January 23rd, 2013 at 7:26 pm
[...] made a comment a couple of weeks back on this libertarian site. The post in question was discussing the newly [...]
February 7th, 2013 at 4:15 am
As a first time business visitor to Wales looking to relocate my business there. Staying in hotel. Nipped into Tesco for a few extras but was hit with 5p charge. I am a visitor and felt ripped off and angry. I imagine most tourists will feel the same – except those that are gullible enough to believe that they are saving the world. Anyway, decision made, we will not be relocating to a country so stupid as to force social engineering down your throats. A very worrying trend. What is next? Charges for buying food wrapped in plastic? Charges for getting your hair cut?
February 24th, 2013 at 1:48 am
Dickie,
You are not seriously suggesting that you avoided setting up business in Wales due to a 5p tax. I mean you’d have to be using tens of thousands of the bags a year before such a tax began to affect you’re bottom line….and then I’d argue that just remembering to bring a bag with you would solve the problem….or buy in bulk wholesale!
What school of finance did you study in?… cos it obviously wasn’t a very good one!
February 24th, 2013 at 7:03 am
Perhaps he realised that a country that was willing to introduce such a stupid law (and is planning others like banning smoking in cars)is unlikely to be business friendly in the long term…?
February 24th, 2013 at 10:52 pm
It seems like he’s making business decisions based on emotional arguments (and ill considered ideological factors) rather than hard and fast business data.
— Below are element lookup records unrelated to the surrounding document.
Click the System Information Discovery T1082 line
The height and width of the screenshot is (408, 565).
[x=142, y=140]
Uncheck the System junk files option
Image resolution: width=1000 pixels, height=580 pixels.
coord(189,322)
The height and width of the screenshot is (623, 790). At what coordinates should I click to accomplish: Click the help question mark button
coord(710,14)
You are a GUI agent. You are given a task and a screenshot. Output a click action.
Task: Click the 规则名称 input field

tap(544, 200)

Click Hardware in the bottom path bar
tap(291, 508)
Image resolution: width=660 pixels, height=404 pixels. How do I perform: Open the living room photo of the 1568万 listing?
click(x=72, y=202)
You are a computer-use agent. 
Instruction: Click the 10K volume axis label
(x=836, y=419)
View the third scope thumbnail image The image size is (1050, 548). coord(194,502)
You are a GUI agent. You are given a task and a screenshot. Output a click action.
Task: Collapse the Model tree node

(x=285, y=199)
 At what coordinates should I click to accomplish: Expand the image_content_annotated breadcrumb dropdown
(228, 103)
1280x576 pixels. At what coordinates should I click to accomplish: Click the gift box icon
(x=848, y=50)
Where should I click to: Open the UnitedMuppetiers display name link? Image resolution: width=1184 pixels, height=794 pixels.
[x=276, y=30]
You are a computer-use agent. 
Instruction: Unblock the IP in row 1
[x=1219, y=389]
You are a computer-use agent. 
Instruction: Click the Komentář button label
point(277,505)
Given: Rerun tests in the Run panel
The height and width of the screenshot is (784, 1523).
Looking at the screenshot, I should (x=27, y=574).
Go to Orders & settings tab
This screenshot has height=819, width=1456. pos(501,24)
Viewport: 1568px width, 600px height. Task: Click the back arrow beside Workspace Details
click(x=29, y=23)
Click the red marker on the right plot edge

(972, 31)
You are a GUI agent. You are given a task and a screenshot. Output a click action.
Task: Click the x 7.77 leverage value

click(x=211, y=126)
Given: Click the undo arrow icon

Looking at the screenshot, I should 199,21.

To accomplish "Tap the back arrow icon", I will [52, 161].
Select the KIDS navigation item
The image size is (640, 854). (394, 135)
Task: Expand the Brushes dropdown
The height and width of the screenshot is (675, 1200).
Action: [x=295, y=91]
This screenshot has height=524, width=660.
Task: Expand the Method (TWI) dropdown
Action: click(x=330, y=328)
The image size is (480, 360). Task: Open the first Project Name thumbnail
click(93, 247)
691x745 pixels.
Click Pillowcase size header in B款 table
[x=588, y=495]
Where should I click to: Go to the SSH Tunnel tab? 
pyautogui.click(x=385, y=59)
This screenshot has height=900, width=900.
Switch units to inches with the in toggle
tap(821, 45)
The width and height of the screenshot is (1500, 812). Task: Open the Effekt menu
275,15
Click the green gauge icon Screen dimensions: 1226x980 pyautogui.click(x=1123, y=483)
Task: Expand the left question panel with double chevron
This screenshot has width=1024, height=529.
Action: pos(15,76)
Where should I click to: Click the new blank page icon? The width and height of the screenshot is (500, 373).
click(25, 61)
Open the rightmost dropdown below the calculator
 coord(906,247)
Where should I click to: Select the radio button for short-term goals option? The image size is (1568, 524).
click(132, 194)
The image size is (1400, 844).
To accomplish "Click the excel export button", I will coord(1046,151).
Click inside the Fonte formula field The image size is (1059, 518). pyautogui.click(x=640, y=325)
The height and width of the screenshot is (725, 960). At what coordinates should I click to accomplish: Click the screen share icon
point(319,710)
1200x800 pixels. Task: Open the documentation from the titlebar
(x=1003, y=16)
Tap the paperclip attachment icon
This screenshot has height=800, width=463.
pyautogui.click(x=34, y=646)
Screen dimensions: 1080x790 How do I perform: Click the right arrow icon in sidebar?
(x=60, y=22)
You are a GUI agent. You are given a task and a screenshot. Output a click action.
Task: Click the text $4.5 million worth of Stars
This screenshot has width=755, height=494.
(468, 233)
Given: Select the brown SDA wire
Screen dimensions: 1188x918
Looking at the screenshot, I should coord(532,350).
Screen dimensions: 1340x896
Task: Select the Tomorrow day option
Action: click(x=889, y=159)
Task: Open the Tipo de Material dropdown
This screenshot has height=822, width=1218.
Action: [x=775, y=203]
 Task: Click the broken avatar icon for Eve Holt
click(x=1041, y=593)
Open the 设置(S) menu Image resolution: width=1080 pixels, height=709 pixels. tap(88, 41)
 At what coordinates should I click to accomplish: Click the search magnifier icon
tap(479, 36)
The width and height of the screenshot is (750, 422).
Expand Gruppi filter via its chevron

A ban on smoking in cars or a 5p charge on plastic bags will not effect the business bottom line. The bag tax had no effect on Irish business output, indeed most retailers quickly adapted to it by either switching to recyclable paper bags or simply trusting their customers to bring bags along with them (I though you libertarians were into trusting people to do the right thing?).
If you want to set up a business in a country free from “government interference” why don’t you go set up a business in Somalia, there’s no taxes, no big government, just total chaos! You’d love it!
February 25th, 2013 at 7:45 am
Barman,
I am very successful thank you however my experience in Wales was as exactly as Daryan pointed out. Stupid interference by dogmatic politicians based on flawed social engineering theory is not a recipe for success. Bags are just the start.
February 25th, 2013 at 9:27 am
Dickie,
Good for you!
I closed my business in the UK ten years ago and left the country. I couldn’t bare the relentless onslaught of taxes and red tape that simply made it difficult to do business on a day-to-day basis.
And it has got much worse since then I know.